▶ DATOS MOSTRADOS
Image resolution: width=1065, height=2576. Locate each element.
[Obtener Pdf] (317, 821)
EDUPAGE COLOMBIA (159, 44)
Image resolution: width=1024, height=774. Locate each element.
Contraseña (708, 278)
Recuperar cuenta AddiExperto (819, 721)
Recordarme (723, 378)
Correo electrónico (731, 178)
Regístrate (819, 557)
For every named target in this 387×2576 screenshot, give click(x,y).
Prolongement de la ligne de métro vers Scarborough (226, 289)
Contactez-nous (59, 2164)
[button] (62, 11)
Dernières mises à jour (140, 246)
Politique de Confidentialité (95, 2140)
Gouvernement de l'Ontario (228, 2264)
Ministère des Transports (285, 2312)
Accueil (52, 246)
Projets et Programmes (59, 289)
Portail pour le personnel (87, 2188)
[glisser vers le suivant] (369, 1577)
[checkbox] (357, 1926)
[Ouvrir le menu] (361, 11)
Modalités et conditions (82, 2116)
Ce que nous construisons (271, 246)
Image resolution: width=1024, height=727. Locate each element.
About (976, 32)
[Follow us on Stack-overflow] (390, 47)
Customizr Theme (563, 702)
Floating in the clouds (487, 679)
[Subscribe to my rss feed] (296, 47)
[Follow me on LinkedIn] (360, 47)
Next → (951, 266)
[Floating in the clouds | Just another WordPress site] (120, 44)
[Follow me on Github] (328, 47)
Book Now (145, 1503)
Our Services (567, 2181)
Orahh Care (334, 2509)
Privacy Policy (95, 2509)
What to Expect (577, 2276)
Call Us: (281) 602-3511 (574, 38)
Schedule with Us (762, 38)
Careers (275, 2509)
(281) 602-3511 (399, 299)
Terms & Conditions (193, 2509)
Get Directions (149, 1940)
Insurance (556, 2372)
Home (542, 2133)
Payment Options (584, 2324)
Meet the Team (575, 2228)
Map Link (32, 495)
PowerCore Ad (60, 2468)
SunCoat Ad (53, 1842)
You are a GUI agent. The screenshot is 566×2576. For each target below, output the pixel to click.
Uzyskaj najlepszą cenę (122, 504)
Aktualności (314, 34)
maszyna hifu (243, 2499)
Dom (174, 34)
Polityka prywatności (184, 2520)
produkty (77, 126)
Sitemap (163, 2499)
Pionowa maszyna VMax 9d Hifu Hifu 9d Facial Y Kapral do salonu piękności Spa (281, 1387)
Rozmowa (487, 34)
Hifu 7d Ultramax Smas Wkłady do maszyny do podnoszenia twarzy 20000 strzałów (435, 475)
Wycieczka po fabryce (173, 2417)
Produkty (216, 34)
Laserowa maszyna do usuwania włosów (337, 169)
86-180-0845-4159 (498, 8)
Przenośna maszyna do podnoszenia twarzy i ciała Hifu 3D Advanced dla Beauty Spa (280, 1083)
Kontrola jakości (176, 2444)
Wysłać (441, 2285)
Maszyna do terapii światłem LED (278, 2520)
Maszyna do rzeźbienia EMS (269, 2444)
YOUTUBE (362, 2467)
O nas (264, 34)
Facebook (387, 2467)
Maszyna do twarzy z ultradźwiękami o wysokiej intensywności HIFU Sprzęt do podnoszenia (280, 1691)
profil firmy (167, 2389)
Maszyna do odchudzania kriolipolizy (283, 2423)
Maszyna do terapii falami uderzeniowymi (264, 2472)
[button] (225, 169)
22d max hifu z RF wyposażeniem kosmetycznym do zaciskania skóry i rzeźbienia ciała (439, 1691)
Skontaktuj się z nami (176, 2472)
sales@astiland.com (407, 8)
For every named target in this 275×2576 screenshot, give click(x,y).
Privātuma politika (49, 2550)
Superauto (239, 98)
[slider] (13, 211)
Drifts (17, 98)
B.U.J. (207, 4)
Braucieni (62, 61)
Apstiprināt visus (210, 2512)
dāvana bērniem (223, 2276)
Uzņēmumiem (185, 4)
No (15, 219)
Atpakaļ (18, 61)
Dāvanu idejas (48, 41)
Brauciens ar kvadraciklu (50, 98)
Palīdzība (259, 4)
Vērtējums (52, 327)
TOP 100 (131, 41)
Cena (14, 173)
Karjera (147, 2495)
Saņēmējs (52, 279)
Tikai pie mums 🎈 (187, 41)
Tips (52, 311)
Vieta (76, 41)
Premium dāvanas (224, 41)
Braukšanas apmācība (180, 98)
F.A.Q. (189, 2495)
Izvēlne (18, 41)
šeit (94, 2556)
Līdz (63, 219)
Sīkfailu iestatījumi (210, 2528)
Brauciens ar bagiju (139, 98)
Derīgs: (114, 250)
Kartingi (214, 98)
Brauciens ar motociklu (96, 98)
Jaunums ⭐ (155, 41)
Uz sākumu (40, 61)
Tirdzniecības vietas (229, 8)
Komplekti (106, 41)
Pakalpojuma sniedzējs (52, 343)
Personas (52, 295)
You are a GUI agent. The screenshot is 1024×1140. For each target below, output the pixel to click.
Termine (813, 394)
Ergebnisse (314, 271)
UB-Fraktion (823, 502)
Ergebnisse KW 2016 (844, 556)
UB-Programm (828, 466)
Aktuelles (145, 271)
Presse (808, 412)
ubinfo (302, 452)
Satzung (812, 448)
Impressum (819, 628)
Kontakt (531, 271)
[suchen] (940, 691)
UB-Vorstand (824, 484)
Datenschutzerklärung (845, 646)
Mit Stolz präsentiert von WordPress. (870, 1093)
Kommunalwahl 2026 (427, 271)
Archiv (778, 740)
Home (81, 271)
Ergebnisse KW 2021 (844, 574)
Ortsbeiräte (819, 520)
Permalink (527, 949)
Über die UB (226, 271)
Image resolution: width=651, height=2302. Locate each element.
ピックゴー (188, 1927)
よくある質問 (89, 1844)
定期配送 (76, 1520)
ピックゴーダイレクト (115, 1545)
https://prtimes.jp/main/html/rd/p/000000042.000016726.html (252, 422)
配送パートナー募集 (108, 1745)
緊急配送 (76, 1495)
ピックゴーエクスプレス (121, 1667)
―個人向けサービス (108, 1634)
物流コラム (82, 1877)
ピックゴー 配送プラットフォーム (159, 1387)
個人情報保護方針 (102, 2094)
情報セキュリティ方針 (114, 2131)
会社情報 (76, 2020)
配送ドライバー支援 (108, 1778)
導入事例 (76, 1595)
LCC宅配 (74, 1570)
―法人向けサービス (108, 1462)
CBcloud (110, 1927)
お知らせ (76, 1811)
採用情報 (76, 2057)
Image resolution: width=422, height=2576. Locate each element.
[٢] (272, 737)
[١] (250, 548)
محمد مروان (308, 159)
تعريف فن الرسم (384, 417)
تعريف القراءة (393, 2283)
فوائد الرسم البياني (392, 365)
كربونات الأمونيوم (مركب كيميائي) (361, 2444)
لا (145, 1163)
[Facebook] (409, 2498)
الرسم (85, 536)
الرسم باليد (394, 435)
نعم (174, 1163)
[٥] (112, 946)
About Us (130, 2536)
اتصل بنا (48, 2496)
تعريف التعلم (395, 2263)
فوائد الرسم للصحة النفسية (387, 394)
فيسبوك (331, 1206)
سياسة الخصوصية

▶ ENUNCIADO
Transcribe de nuevo todas las líneas anteriores, sin cambiar nada.

▶ RESPUESTA
Image resolution: width=1065, height=2576. Locate each element.
[Obtener Pdf] (317, 821)
EDUPAGE COLOMBIA (159, 44)
Image resolution: width=1024, height=774. Locate each element.
Contraseña (708, 278)
Recuperar cuenta AddiExperto (819, 721)
Recordarme (723, 378)
Correo electrónico (731, 178)
Regístrate (819, 557)
For every named target in this 387×2576 screenshot, give click(x,y).
Prolongement de la ligne de métro vers Scarborough (226, 289)
Contactez-nous (59, 2164)
[button] (62, 11)
Dernières mises à jour (140, 246)
Politique de Confidentialité (95, 2140)
Gouvernement de l'Ontario (228, 2264)
Ministère des Transports (285, 2312)
Accueil (52, 246)
Projets et Programmes (59, 289)
Portail pour le personnel (87, 2188)
[glisser vers le suivant] (369, 1577)
[checkbox] (357, 1926)
[Ouvrir le menu] (361, 11)
Modalités et conditions (82, 2116)
Ce que nous construisons (271, 246)
Image resolution: width=1024, height=727. Locate each element.
About (976, 32)
[Follow us on Stack-overflow] (390, 47)
Customizr Theme (563, 702)
Floating in the clouds (487, 679)
[Subscribe to my rss feed] (296, 47)
[Follow me on LinkedIn] (360, 47)
Next → (951, 266)
[Floating in the clouds | Just another WordPress site] (120, 44)
[Follow me on Github] (328, 47)
Book Now (145, 1503)
Our Services (567, 2181)
Orahh Care (334, 2509)
Privacy Policy (95, 2509)
What to Expect (577, 2276)
Call Us: (281) 602-3511 (574, 38)
Schedule with Us (762, 38)
Careers (275, 2509)
(281) 602-3511 (399, 299)
Terms & Conditions (193, 2509)
Get Directions (149, 1940)
Insurance (556, 2372)
Home (542, 2133)
Payment Options (584, 2324)
Meet the Team (575, 2228)
Map Link (32, 495)
PowerCore Ad (60, 2468)
SunCoat Ad (53, 1842)
You are a GUI agent. The screenshot is 566×2576. For each target below, output the pixel to click.
Uzyskaj najlepszą cenę (122, 504)
Aktualności (314, 34)
maszyna hifu (243, 2499)
Dom (174, 34)
Polityka prywatności (184, 2520)
produkty (77, 126)
Sitemap (163, 2499)
Pionowa maszyna VMax 9d Hifu Hifu 9d Facial Y Kapral do salonu piękności Spa (281, 1387)
Rozmowa (487, 34)
Hifu 7d Ultramax Smas Wkłady do maszyny do podnoszenia twarzy 20000 strzałów (435, 475)
Wycieczka po fabryce (173, 2417)
Produkty (216, 34)
Laserowa maszyna do usuwania włosów (337, 169)
86-180-0845-4159 (498, 8)
Przenośna maszyna do podnoszenia twarzy i ciała Hifu 3D Advanced dla Beauty Spa (280, 1083)
Kontrola jakości (176, 2444)
Wysłać (441, 2285)
Maszyna do terapii światłem LED (278, 2520)
Maszyna do rzeźbienia EMS (269, 2444)
YOUTUBE (362, 2467)
O nas (264, 34)
Facebook (387, 2467)
Maszyna do twarzy z ultradźwiękami o wysokiej intensywności HIFU Sprzęt do podnoszenia (280, 1691)
profil firmy (167, 2389)
Maszyna do odchudzania kriolipolizy (283, 2423)
Maszyna do terapii falami uderzeniowymi (264, 2472)
[button] (225, 169)
22d max hifu z RF wyposażeniem kosmetycznym do zaciskania skóry i rzeźbienia ciała (439, 1691)
Skontaktuj się z nami (176, 2472)
sales@astiland.com (407, 8)
For every named target in this 275×2576 screenshot, give click(x,y).
Privātuma politika (49, 2550)
Superauto (239, 98)
[slider] (13, 211)
Drifts (17, 98)
B.U.J. (207, 4)
Braucieni (62, 61)
Apstiprināt visus (210, 2512)
dāvana bērniem (223, 2276)
Uzņēmumiem (185, 4)
No (15, 219)
Atpakaļ (18, 61)
Dāvanu idejas (48, 41)
Brauciens ar kvadraciklu (50, 98)
Palīdzība (259, 4)
Vērtējums (52, 327)
TOP 100 (131, 41)
Cena (14, 173)
Karjera (147, 2495)
Saņēmējs (52, 279)
Tikai pie mums 🎈 (187, 41)
Tips (52, 311)
Vieta (76, 41)
Premium dāvanas (224, 41)
Braukšanas apmācība (180, 98)
F.A.Q. (189, 2495)
Izvēlne (18, 41)
šeit (94, 2556)
Līdz (63, 219)
Sīkfailu iestatījumi (210, 2528)
Brauciens ar bagiju (139, 98)
Derīgs: (114, 250)
Kartingi (214, 98)
Brauciens ar motociklu (96, 98)
Jaunums ⭐ (155, 41)
Uz sākumu (40, 61)
Tirdzniecības vietas (229, 8)
Komplekti (106, 41)
Pakalpojuma sniedzējs (52, 343)
Personas (52, 295)
You are a GUI agent. The screenshot is 1024×1140. For each target below, output the pixel to click.
Termine (813, 394)
Ergebnisse (314, 271)
UB-Fraktion (823, 502)
Ergebnisse KW 2016 (844, 556)
UB-Programm (828, 466)
Aktuelles (145, 271)
Presse (808, 412)
ubinfo (302, 452)
Satzung (812, 448)
Impressum (819, 628)
Kontakt (531, 271)
[suchen] (940, 691)
UB-Vorstand (824, 484)
Datenschutzerklärung (845, 646)
Mit Stolz präsentiert von WordPress. (870, 1093)
Kommunalwahl 2026 (427, 271)
Archiv (778, 740)
Home (81, 271)
Ergebnisse KW 2021 (844, 574)
Ortsbeiräte (819, 520)
Permalink (527, 949)
Über die UB (226, 271)
Image resolution: width=651, height=2302. Locate each element.
ピックゴー (188, 1927)
よくある質問 (89, 1844)
定期配送 (76, 1520)
ピックゴーダイレクト (115, 1545)
https://prtimes.jp/main/html/rd/p/000000042.000016726.html (252, 422)
配送パートナー募集 (108, 1745)
緊急配送 (76, 1495)
ピックゴーエクスプレス (121, 1667)
―個人向けサービス (108, 1634)
物流コラム (82, 1877)
ピックゴー 配送プラットフォーム (159, 1387)
個人情報保護方針 (102, 2094)
情報セキュリティ方針 (114, 2131)
会社情報 (76, 2020)
配送ドライバー支援 (108, 1778)
導入事例 (76, 1595)
LCC宅配 (74, 1570)
―法人向けサービス (108, 1462)
CBcloud (110, 1927)
お知らせ (76, 1811)
採用情報 (76, 2057)
Image resolution: width=422, height=2576. Locate each element.
[٢] (272, 737)
[١] (250, 548)
محمد مروان (308, 159)
تعريف فن الرسم (384, 417)
تعريف القراءة (393, 2283)
فوائد الرسم البياني (392, 365)
كربونات الأمونيوم (مركب كيميائي) (361, 2444)
لا (145, 1163)
[Facebook] (409, 2498)
الرسم (85, 536)
الرسم باليد (394, 435)
نعم (174, 1163)
[٥] (112, 946)
About Us (130, 2536)
اتصل بنا (48, 2496)
تعريف التعلم (395, 2263)
فوائد الرسم للصحة النفسية (387, 394)
فيسبوك (331, 1206)
سياسة الخصوصية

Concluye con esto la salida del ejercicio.